Africa's Elephants: Can They Survive?

(Originally published in the November 1980 issue of National Geographic)

Wildlife consultants Oria and Iain Douglas-Hamilton tally the continent's embattled giants, documenting the havoc wreaked by ivory hunters and human population pressure.

By Oria Douglas-Hamilton
Photograph by Oria and Iain Douglas-Hamilton

In the immense silence of dawn, before the sun rose and burned the skies, I watched through the opening of our tent the morning beauty of an untouched place, and dreamed how lucky we were to be here in one of the strongholds of the elephant in Africa.

Then, across the hills of Tanzania’s Selous Game Reserve, a gunshot echoed and broke all dreams. A terrible stillness followed; then two, three, four shots blasted out and set my heart pounding. I could see an elephant limping away from a line of tents. People were running.

I fell into some clothes and ran down the green slope. The elephant was limping badly, his right side stained red. I joined some half-dressed game scouts. One, draped in a towel, held an empty gun. He was going back to his tent to get more cartridges.

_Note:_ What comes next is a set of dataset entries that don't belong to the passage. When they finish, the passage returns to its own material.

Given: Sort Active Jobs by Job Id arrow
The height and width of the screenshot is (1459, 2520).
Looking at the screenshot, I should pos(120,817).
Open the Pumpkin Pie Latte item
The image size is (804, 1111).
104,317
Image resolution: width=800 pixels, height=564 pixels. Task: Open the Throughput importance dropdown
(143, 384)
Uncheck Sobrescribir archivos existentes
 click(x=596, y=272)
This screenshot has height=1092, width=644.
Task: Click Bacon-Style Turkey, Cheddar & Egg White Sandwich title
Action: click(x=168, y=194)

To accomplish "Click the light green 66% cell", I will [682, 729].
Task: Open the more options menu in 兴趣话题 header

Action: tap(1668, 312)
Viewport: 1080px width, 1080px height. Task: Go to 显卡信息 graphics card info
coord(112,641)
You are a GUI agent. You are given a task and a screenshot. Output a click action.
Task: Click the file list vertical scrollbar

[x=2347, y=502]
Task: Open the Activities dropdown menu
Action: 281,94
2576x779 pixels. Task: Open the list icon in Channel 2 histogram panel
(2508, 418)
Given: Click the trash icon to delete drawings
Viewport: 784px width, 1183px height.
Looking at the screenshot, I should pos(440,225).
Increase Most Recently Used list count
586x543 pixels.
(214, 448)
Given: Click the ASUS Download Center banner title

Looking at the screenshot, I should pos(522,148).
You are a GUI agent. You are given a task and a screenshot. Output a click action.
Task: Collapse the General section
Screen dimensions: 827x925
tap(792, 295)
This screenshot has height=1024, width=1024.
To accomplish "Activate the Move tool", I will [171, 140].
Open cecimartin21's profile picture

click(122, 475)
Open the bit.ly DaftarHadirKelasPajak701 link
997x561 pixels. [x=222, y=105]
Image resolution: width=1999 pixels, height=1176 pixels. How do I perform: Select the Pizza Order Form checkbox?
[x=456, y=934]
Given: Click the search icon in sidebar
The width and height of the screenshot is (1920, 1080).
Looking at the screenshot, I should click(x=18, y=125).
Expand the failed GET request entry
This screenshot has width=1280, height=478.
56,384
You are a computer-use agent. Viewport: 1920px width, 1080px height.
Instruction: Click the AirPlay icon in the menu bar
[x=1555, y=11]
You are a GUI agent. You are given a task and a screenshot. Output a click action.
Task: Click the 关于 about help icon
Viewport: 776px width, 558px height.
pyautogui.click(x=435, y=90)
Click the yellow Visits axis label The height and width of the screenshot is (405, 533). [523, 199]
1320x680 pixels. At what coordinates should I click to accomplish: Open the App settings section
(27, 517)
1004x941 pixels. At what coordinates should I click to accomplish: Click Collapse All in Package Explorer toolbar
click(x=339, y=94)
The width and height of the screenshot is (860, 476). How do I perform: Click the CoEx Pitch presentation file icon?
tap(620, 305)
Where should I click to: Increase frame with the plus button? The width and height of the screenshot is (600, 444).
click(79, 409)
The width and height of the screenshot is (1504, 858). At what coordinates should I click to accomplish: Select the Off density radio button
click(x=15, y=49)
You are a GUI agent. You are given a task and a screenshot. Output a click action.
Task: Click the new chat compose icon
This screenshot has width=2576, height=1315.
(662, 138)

The elephant kept walking away, and we, 15 of us, followed. He had such a sad look on his face—no anger or violence. His head was bobbing from side to side to keep watch on us, his trunk testing the ground ahead. The scout returned, fired, and missed; fired again and hit in the shoulder, and the blood ran through the crackly skin.

My husband, Iain, took the gun from the scout. He did not want to shoot the elephant, he hated shooting elephants, but there was no choice. Iain aimed and fired.